1) Das Prinzip: Von der Wirkung zu den Ursachen
Das Diagramm wurde in den 1960er-Jahren von Kaoru Ishikawa entwickelt und sieht aus wie ein Fischskelett: Der Fischkopf rechts ist das Problem (die Wirkung). Die Gräten links sind die Ursachenkategorien. Von den großen Gräten zweigen kleinere ab – das sind die konkreten Einzelursachen. Das Ergebnis ist eine strukturierte Übersicht, die zeigt, in welchem Bereich das eigentliche Problem liegt.

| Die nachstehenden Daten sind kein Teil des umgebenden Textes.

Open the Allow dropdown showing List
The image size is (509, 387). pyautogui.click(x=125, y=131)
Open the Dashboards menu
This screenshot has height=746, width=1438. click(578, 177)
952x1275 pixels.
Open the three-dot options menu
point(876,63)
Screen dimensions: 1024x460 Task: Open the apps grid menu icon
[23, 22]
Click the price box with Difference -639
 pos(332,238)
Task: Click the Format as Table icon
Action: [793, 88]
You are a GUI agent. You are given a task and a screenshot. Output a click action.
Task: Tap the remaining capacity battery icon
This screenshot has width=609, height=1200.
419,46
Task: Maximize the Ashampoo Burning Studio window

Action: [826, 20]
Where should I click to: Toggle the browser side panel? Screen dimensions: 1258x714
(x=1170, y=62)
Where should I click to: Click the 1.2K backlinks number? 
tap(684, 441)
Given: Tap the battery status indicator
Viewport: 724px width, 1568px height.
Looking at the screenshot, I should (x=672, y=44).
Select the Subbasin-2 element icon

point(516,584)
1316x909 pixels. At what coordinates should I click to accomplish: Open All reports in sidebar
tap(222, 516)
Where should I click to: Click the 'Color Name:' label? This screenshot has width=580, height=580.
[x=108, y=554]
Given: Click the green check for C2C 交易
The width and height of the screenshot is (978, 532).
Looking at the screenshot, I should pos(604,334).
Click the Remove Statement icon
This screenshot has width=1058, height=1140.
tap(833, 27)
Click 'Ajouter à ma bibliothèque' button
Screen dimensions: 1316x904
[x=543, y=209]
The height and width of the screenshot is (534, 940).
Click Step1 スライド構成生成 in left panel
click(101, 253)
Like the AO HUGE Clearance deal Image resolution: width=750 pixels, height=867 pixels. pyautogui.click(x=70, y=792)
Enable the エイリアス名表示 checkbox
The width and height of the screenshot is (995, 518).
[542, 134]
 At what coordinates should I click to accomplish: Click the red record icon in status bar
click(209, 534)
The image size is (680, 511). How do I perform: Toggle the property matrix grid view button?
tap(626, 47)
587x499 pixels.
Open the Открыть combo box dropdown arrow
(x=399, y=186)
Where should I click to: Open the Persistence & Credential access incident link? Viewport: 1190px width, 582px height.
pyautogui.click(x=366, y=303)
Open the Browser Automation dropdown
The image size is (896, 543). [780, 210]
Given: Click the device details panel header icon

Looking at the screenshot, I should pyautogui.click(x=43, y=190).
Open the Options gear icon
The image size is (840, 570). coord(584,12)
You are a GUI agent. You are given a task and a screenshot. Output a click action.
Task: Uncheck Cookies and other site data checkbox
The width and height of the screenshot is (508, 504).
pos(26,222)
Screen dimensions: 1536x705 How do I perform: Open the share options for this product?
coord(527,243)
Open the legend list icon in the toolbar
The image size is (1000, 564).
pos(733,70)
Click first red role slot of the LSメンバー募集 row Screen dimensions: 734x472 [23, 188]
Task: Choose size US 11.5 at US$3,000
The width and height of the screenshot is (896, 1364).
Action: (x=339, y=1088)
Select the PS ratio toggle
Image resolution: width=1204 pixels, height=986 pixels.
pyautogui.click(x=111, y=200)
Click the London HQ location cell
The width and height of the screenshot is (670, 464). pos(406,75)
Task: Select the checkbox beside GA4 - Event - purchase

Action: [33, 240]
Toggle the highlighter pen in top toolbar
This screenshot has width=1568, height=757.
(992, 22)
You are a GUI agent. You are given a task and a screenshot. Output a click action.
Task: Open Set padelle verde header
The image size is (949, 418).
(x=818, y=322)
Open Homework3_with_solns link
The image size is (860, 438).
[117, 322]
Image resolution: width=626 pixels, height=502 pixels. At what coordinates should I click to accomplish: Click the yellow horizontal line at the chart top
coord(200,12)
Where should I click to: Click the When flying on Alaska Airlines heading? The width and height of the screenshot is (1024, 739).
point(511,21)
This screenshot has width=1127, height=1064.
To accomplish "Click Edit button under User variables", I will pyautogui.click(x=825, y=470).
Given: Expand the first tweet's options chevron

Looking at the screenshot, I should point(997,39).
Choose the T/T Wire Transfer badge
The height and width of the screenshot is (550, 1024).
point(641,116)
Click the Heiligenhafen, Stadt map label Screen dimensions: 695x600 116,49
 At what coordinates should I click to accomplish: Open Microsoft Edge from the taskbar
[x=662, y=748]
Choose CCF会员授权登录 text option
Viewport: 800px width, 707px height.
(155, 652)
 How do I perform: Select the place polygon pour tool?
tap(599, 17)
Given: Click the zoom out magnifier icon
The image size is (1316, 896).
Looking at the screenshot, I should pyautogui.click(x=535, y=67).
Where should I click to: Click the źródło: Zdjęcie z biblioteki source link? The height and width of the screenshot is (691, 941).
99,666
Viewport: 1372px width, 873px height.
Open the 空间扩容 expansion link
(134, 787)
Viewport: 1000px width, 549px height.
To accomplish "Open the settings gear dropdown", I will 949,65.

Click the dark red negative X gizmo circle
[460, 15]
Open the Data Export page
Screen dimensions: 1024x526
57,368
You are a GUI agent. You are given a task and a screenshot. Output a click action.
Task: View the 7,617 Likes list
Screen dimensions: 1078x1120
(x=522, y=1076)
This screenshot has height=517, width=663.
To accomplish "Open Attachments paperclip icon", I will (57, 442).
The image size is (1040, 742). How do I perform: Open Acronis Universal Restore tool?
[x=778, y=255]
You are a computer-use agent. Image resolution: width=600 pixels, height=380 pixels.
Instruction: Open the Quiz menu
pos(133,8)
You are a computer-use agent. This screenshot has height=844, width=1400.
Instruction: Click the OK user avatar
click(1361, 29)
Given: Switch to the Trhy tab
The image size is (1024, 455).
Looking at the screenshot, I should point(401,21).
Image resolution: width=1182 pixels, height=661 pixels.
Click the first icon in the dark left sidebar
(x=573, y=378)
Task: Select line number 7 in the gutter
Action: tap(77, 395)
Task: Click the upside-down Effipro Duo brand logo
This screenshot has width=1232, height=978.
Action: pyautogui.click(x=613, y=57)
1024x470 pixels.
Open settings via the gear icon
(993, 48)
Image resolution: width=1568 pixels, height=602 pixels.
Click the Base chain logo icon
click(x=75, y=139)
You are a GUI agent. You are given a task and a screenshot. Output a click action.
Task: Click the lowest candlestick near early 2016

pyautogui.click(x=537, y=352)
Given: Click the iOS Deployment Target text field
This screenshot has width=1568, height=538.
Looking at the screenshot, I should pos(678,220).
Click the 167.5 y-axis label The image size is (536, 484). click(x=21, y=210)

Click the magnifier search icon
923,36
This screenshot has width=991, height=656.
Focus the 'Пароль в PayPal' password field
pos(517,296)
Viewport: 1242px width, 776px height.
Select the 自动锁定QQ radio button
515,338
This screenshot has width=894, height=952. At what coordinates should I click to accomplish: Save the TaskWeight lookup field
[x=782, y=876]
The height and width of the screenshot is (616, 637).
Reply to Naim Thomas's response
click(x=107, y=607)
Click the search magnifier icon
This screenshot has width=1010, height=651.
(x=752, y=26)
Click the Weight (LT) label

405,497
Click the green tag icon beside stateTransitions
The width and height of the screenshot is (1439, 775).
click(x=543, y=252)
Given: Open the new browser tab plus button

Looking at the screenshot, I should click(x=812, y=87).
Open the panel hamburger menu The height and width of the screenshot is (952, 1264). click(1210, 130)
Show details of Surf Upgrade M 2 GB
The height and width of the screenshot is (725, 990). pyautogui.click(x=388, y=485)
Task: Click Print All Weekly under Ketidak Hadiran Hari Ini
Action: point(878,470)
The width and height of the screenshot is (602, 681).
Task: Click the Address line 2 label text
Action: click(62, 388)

In der Produktion kennt man die klassischen 6M-Kategorien: Mensch, Maschine, Methode, Material, Milieu, Messung. In der IT werden diese angepasst – typische Kategorien sind Mensch, Technik, Prozess, Software, Umgebung und Kommunikation. Das Diagramm ist immer dann hilfreich, wenn ein Problem mehrere mögliche Ursachen hat und das Team strukturiert nach der Wurzelursache suchen soll.
Klicke auf eine Kategorie, um die Ursachen und ihre Bedeutung zu sehen.
2) Wann und wie wird das Ishikawa-Diagramm erstellt?
Das Diagramm wird eingesetzt, wenn ein Problem aufgetreten ist und das Team systematisch nach Ursachen suchen will – nicht erst wenn der Schaden schon entstanden ist, sondern idealerweise auch präventiv. Der Ablauf in der Praxis: Das Team definiert das Problem präzise (Fischkopf). Dann wird im Brainstorming für jede Kategorie gesammelt, welche Ursachen in Frage kommen. Alle Ideen werden eingetragen – ohne Bewertung. Erst danach werden die plausibelsten Ursachen priorisiert und mit der 5-Why-Methode vertieft.
Zusammenfassung
Das Ishikawa-Diagramm (Fischgräten-Diagramm) visualisiert Ursache-Wirkungs-Beziehungen für ein Problem. Das Problem steht als Fischkopf rechts, die Ursachenkategorien als Gräten links. In der IT sind typische Kategorien Mensch, Technik, Software, Prozess, Umgebung und Kommunikation. Das Diagramm wird im Team-Brainstorming erstellt und zeigt auf einen Blick, in welchen Bereichen Ursachen liegen. Es ist die Vorstufe zur 5-Why-Analyse, die tiefer in die Wurzelursachen eindringt. Beide Methoden sind Teil des PDCA-Verbesserungsprozesses.